Der Umsatzanstieg in den beiden Sparten Automotive und Industrie lag erneut über dem jeweiligen Marktwachstum. Die Sparte Automotive steigerte den Umsatz um rund sechs Prozent auf rund 1,9 Milliarden Euro. Der Industrie-Bereich wuchs um ebenfalls rund sechs Prozent auf rund 900 Millionen Euro.

Nordamerika verzeichnete mit 17 Prozent das höchste Umsatzwachstum, gefolgt vom asiatisch-pazifischem Raum mit 14 Prozent und Deutschland mit neun Prozent. Die Regionen Europa ohne Deutschland und Südamerika entwickelten sich mit drei bzw. sieben Prozent rückläufig.
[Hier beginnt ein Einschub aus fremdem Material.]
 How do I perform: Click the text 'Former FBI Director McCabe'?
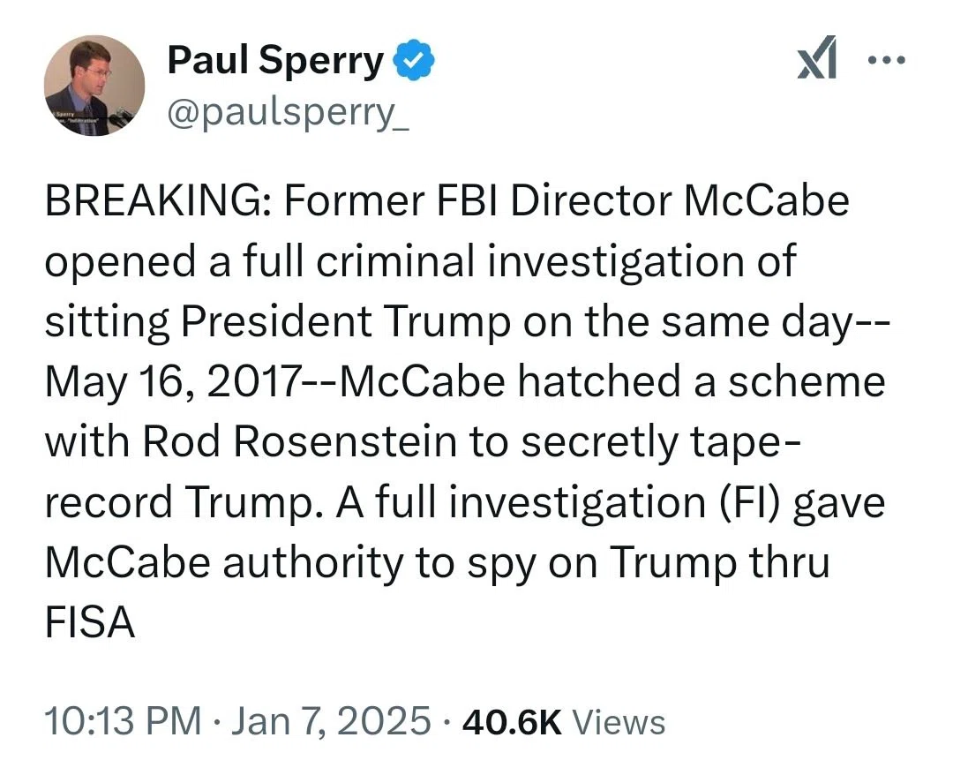click(567, 201)
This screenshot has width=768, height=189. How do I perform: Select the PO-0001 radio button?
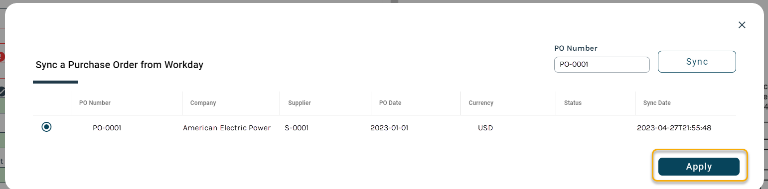click(x=46, y=127)
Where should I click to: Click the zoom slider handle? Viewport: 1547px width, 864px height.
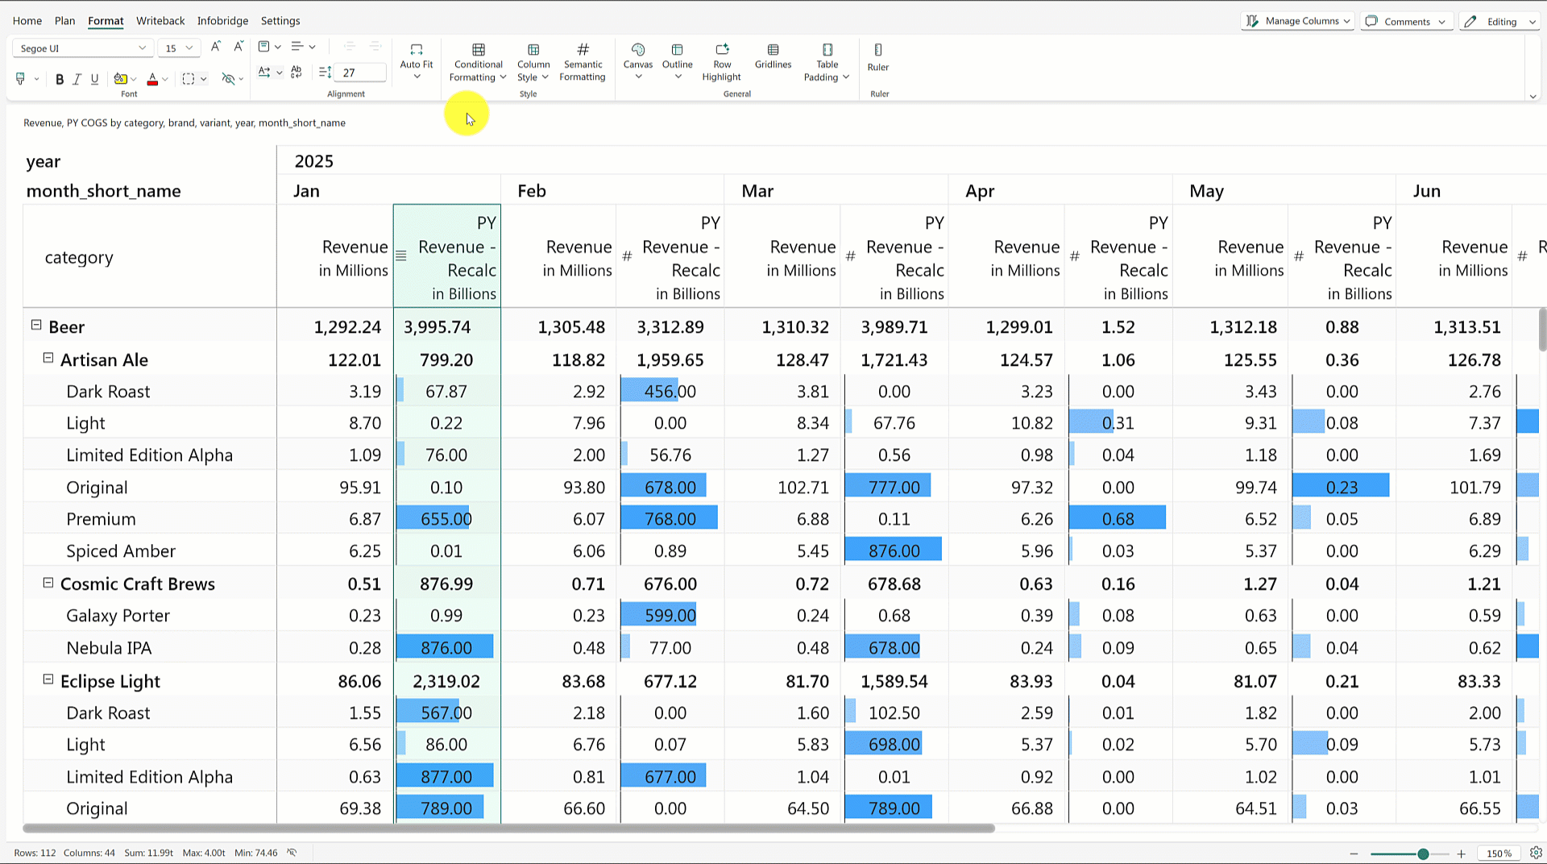(x=1423, y=854)
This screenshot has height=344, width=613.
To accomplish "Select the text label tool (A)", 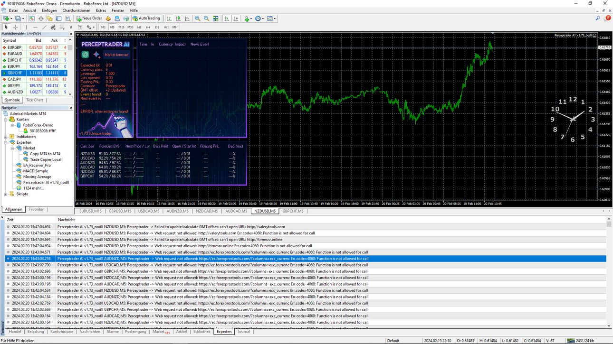I will click(71, 27).
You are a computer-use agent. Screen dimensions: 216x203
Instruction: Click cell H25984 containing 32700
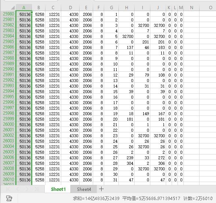(x=127, y=36)
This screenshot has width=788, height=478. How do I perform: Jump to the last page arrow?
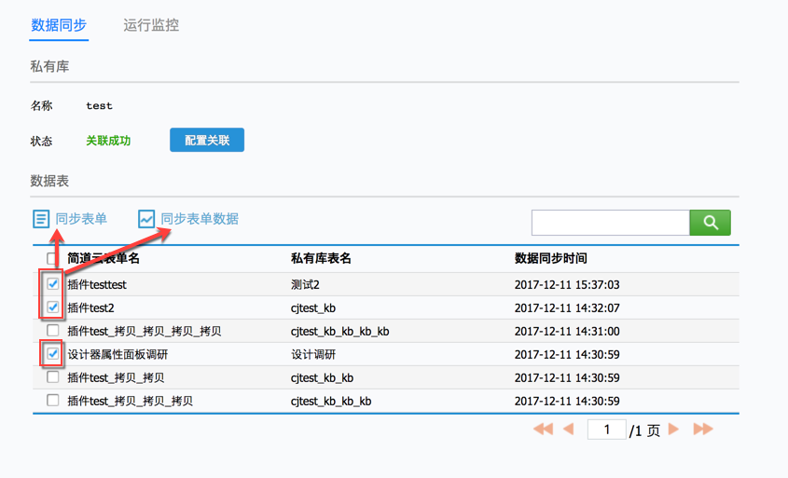click(703, 430)

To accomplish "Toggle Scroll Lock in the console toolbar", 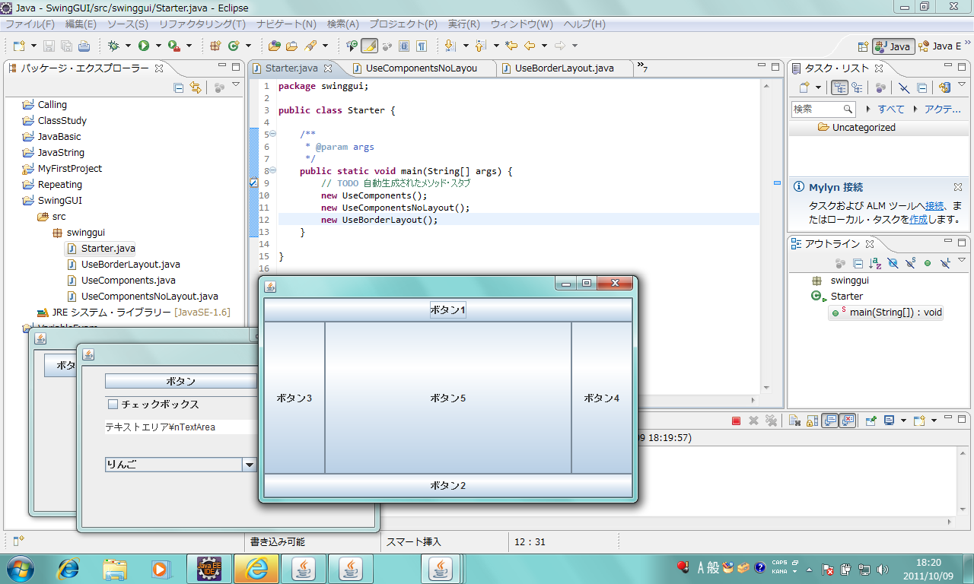I will (x=813, y=421).
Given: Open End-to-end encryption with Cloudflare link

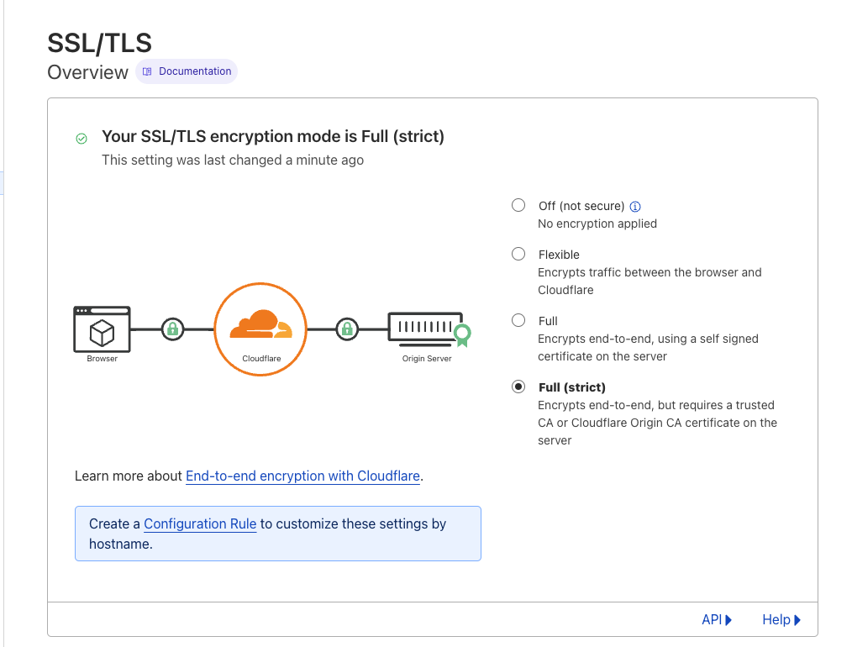Looking at the screenshot, I should (302, 476).
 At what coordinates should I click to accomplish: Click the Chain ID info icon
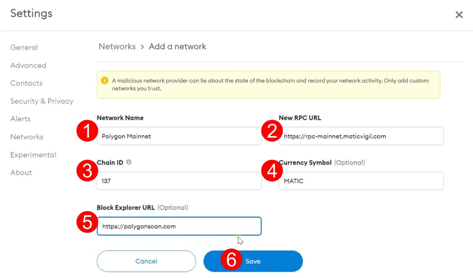click(129, 162)
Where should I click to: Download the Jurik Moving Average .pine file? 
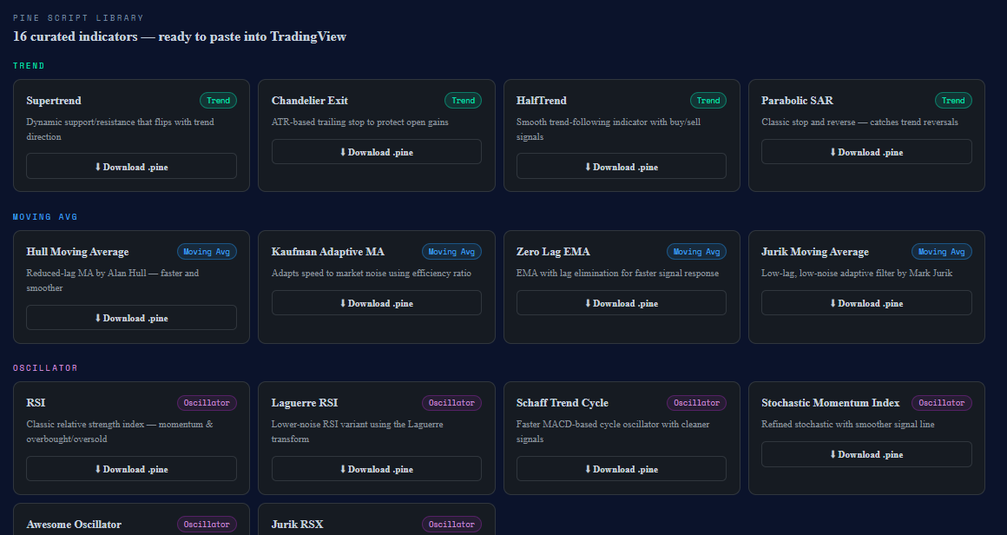click(865, 302)
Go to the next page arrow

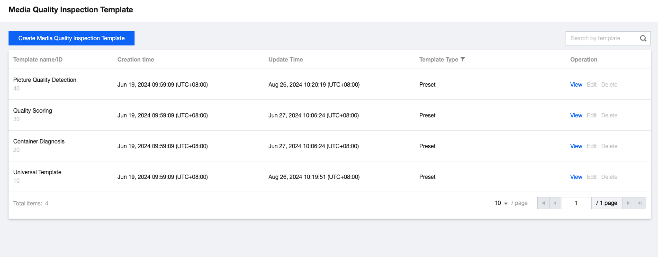tap(628, 203)

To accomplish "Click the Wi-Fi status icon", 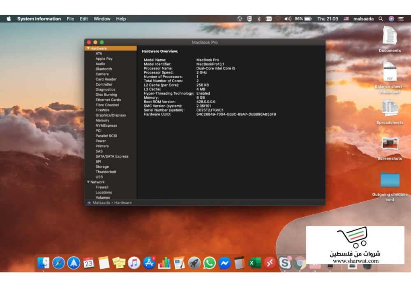I will 278,19.
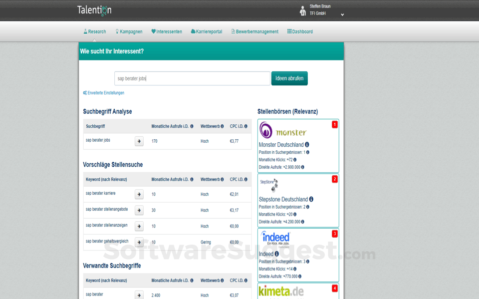Switch to the Dashboard tab
This screenshot has width=479, height=299.
click(x=299, y=31)
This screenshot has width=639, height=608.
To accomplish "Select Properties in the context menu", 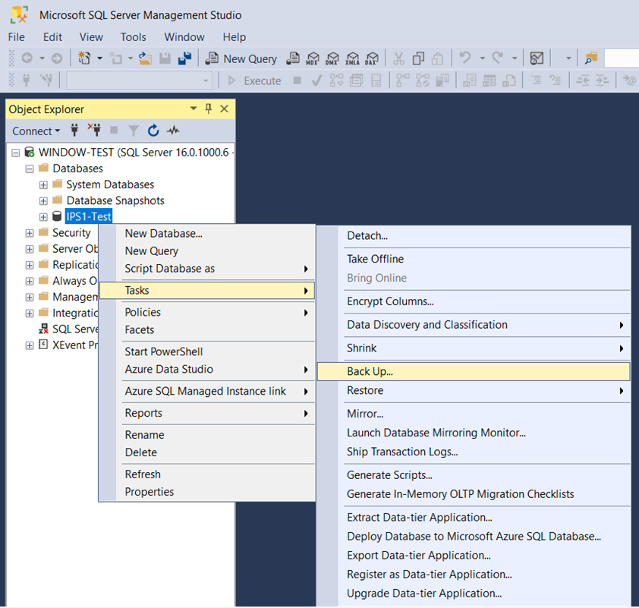I will click(x=150, y=492).
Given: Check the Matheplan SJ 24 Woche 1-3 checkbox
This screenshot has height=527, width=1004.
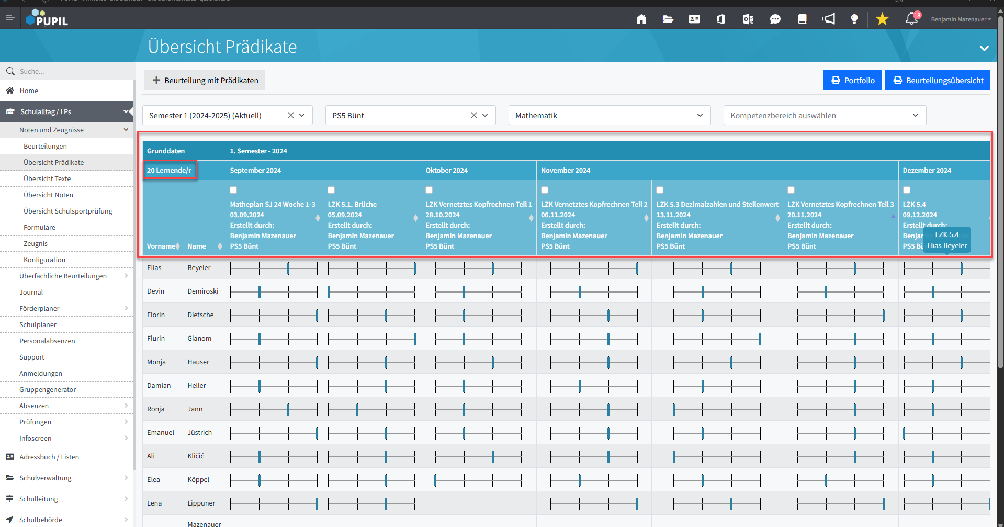Looking at the screenshot, I should click(233, 190).
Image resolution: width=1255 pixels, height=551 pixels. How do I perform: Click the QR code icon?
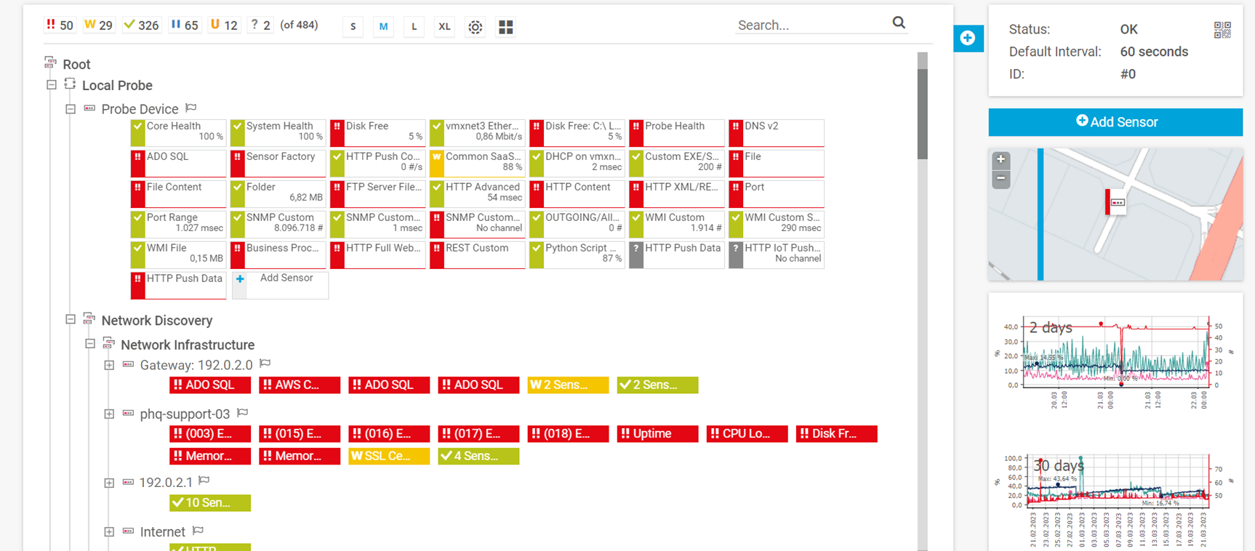coord(1222,30)
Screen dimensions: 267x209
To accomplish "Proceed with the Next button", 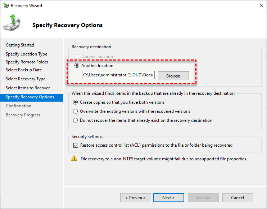I will pos(168,197).
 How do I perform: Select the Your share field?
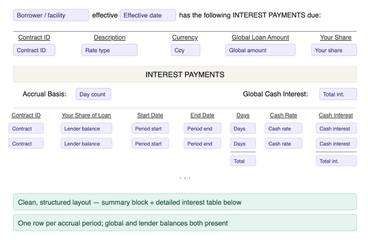334,50
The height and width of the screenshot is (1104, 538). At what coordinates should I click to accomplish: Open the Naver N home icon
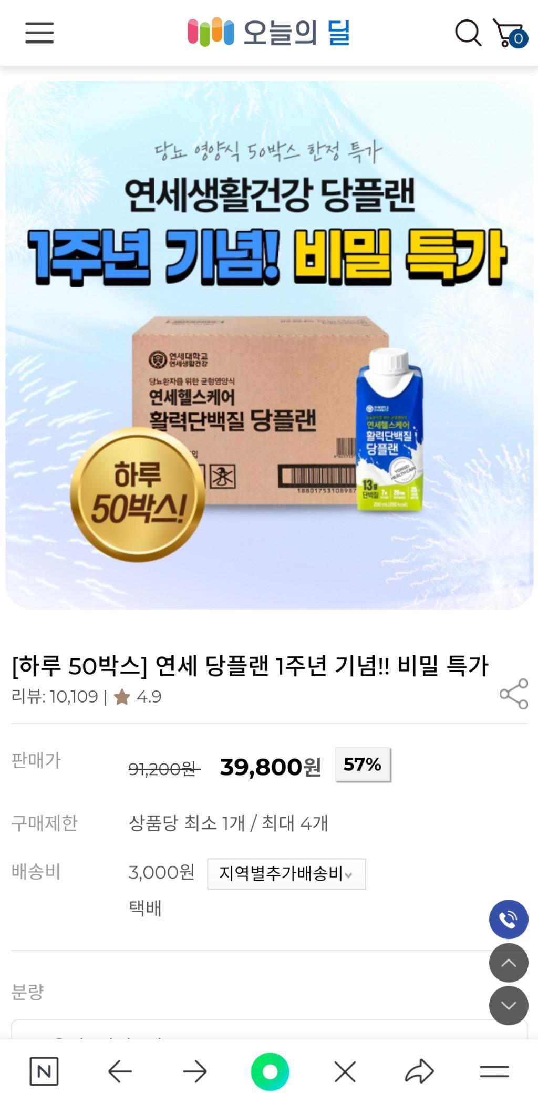point(44,1071)
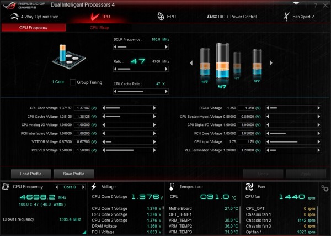Screen dimensions: 331x236
Task: Select the CPU Frequency tab
Action: pyautogui.click(x=33, y=28)
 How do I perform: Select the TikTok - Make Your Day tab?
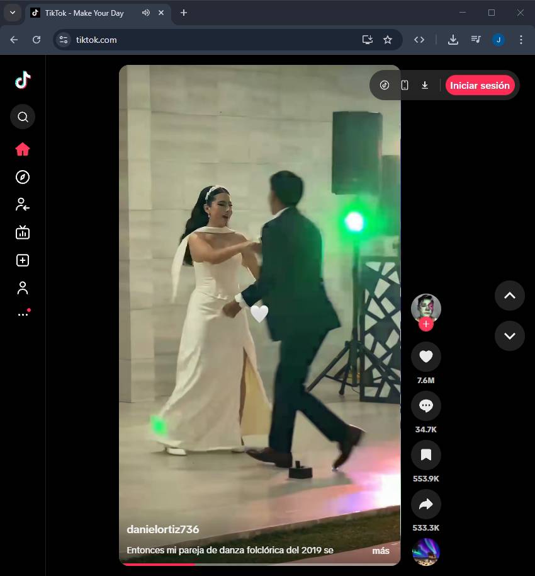point(84,13)
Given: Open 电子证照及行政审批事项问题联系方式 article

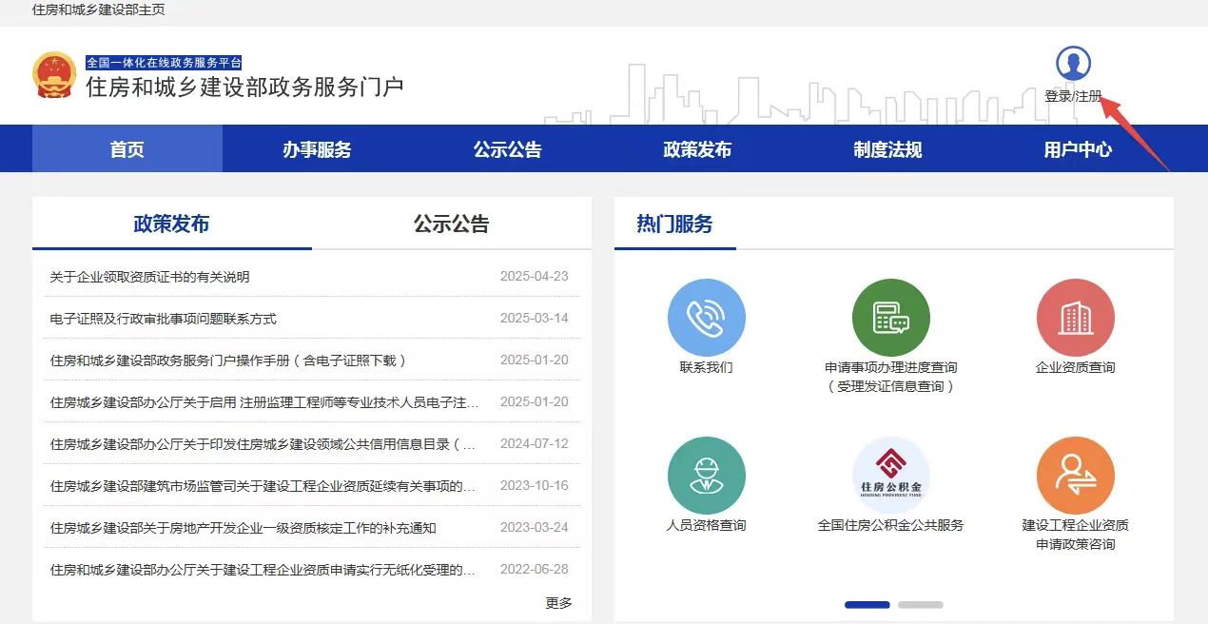Looking at the screenshot, I should pyautogui.click(x=163, y=319).
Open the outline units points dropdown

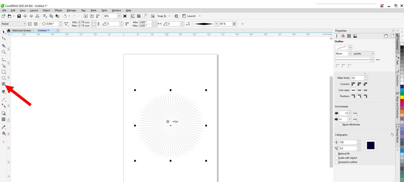372,54
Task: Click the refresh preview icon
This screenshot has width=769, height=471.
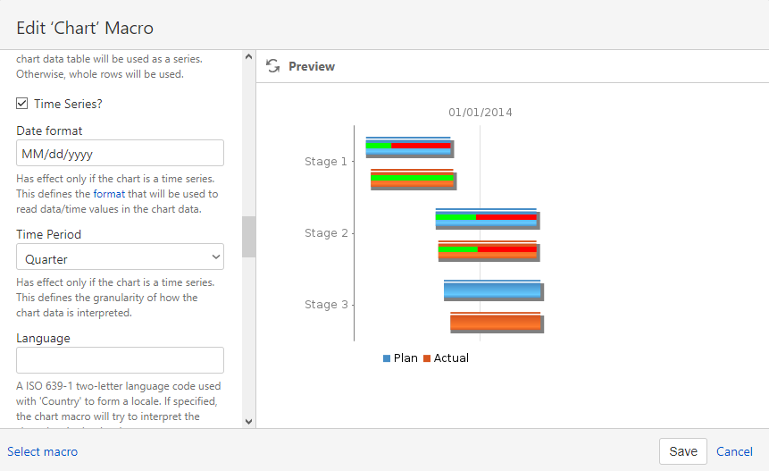Action: point(272,66)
Das operative Ergebnis (EBIT) lag bei 401 Millionen Euro (Vorjahr: 472 Millionen Euro) und konnte damit den überdurchschnittlich guten Vorjahreswert infolge des auch im ersten Quartal fortgeführten Kapazitätsaufbaus und wachstumsinduzierter Vorlaufkosten erwartungsgemäß nicht erreichen. Die EBIT-Marge betrug 14,0 Prozent, nach 17,5 Prozent im ersten Quartal 2011. Das Konzern-Nettoergebnis lag im Berichtszeitraum bei 236 Millionen Euro (Vorjahr: 438 Millionen Euro). Das Nettoergebnis des Vorjahreszeitraums war durch nicht zahlungswirksame Marktwertveränderungen von Zinsderivaten in Höhe von 156 Millionen Euro positiv beeinflusst.

Die Investitionen wurden mehr als verdoppelt. Die Auszahlungen aus Investitionstätigkeit beliefen sich auf 244 Millionen Euro (Vorjahr: 114 Millionen Euro). Der regionale Schwerpunkt der Investitionstätigkeit lag erneut in Asien, wo die in 2011 begonnenen Projekte in China und Indien weiter fortgesetzt wurden.

Die Netto-Finanzschulden beliefen sich zum Ende des ersten Quartals auf rund 7,2 Milliarden Euro (Ende 2011: 7,1 Milliarden Euro). Die Ende Januar bekannt gegebene Refinanzierung der Kreditverbindlichkeiten wurde im ersten Quartal 2012 weitestgehend umgesetzt.

Die Schaeffler-Gruppe geht für dieses Jahr von einem Umsatzwachstum von mehr als fünf Prozent und eine EBIT-Marge von mehr als 13 Prozent aus.